Foto:
Claudia Armas
La Antigua es ese lugar reposado, vernáculo, turístico, placentero y placental, pero luego también un lugar impredecible, saturado de intersecciones, de sincronicidades, súbitas protestas poéticas, genialidades sin tiempo y momentos lacrimales.
De tal clase de intersticios prístinos está hecha La Antigua, al
menos para aquel que lleve el alma rajada, abierta: para aquel que se atreva a poner
un pie más allá de las concavidades de lo ordinario.
Claro, si usted es uno de tantos turistas sin imaginación, o por
igual un local cundido de lo convencional –de lo sin ganas– entonces no podrá
estar allí cuando la realidad se desfonde, y dé paso a otra realidad menos
prefigurada, más inconstante.
Tomen por ejemplo esta foto, tan diurna, tomada a un costado de la
Catedral de San José. Vemos en ella un ave detenida ante un muro, en una
especie de eternidad onírica.
Por un lado, lo pétreo de la pared; por el otro, lo ingrávido del
pájaro. Y arriba el fondo intensamente azul del cielo antigüeño. De El Río es esta frase de Cardoza, con la
cual describe su ciudad natal: “De pronto, se desprende un pájaro, gota de
cielo”. ¿No aplica?
En esta foto no puede desestimarse la composición. La fotógrafa le
concedió mucho espacio a la pared, que es como un canvas intocado, puro y
abierto. Y en la esquina, hábilmente capturada, el ave improbable, como si
estuviera allí pintada, como si de hecho no fuera real. Luego nos ha gustado la
cornisa superior, separando el muro y el cielo, hartada por la negrísima
humedad.
Momentos así abundan en Antigua. Diré lo chauvinista, y la verdad no
me importa: que La Antigua, incluso siendo tan diminuta, no tiene ninguna cosa
que envidiarle a Venecia u otra ciudad de esas a la vez implosivas e
inagotables. Tiene eso justamente de vórtice estético, y dentro de ella hay
grietas a mil mundos. Es una ciudad–Aleph. Por tanto es una ciudad perfecta
para la flanneurie místico–estética –tipo
La Grande Belleza– o la deriva
debordiana a pequeña escala. Hay que perderse en ella, como si nos perdiéramos en un
bosque, siguiendo la recomendación de Walter Benjamin. Yo lo he hecho
incontables veces, ignorando todo sentido de orientación, toda brújula, toda
referencia, todo diseño. Deliberadamente, procuro no entender donde está qué cosa
en La Antigua. En ciertos momentos privilegiados, consigo extraviarme.

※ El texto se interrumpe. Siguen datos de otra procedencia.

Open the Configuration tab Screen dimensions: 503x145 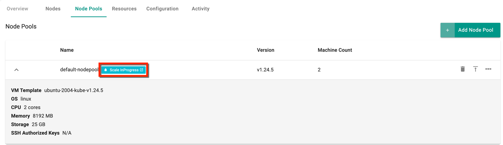[x=162, y=9]
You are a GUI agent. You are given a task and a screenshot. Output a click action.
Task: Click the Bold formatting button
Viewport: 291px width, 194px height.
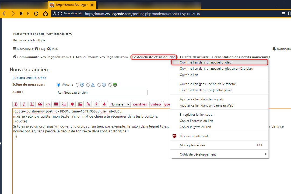pyautogui.click(x=16, y=104)
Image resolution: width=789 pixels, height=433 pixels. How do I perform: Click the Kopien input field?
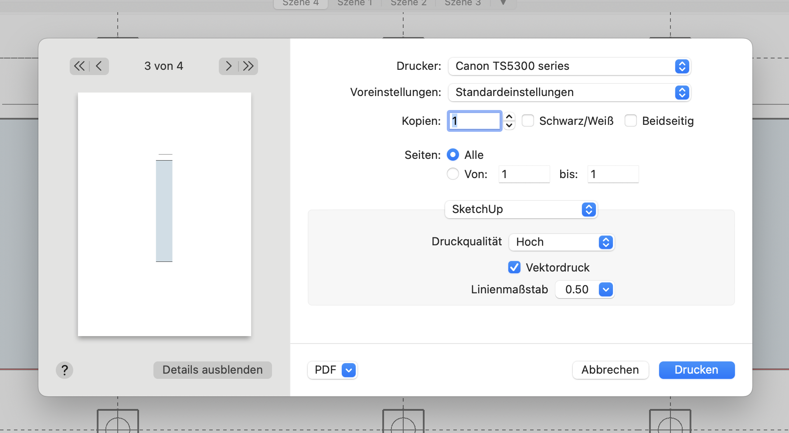coord(475,121)
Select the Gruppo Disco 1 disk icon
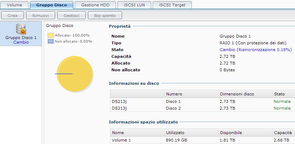The height and width of the screenshot is (144, 295). 21,29
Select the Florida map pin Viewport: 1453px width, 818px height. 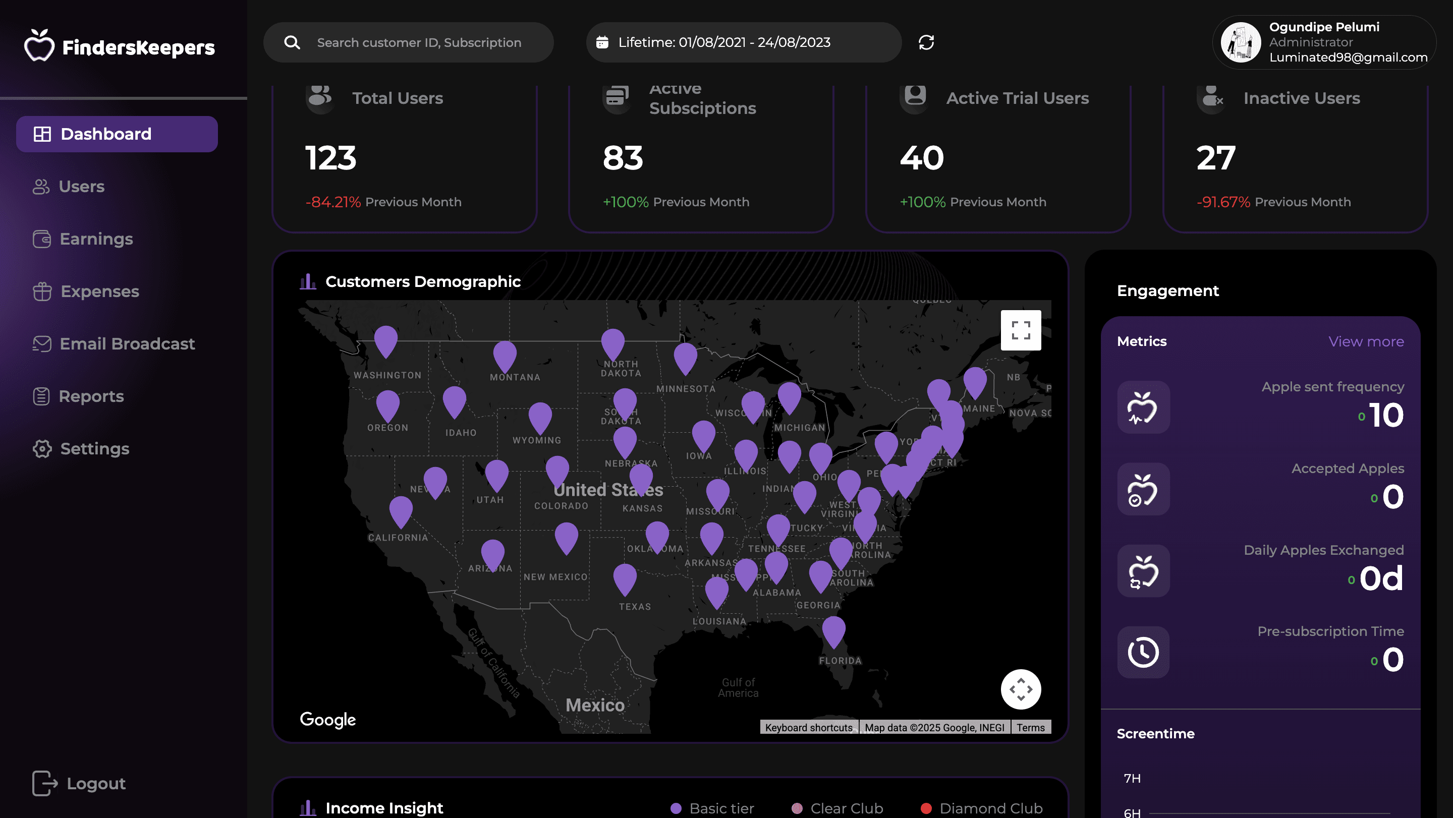[x=834, y=631]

Es bueno extraviarse solo, pero también es bueno extraviarse acompañado.
Por ejemplo acompañado de la fotógrafa que nos ha dado esta imagen, y que
incidentalmente es mi esposa. Se llama Claudia Armas, y va por la vida
instagrameando momentos como estos, sin mucha formalidad, pero a la vez
continua y entregadamente. Diré que es una fotógrafa orgánica y diré que tiene
mucho ojo. Mientras paseamos los dos, todo lo va fotografiando, con su
curiosidad y con su iphone: flores, insectos, chuchos, texturas, cosas,
materias, pies, ciudades, escenas, amigos, ritmos, noches, tardes, mañanas,
arquitecturas, tonterías, iglesias, arenas, gatos. Y bueno, selfies. Y aves
mágicas en La Antigua. Muchas fotos suyas en instagram.com/claudiaguns.
(Fotosíntesis publicada el 6 de junio de 2014 en Contrapoder.)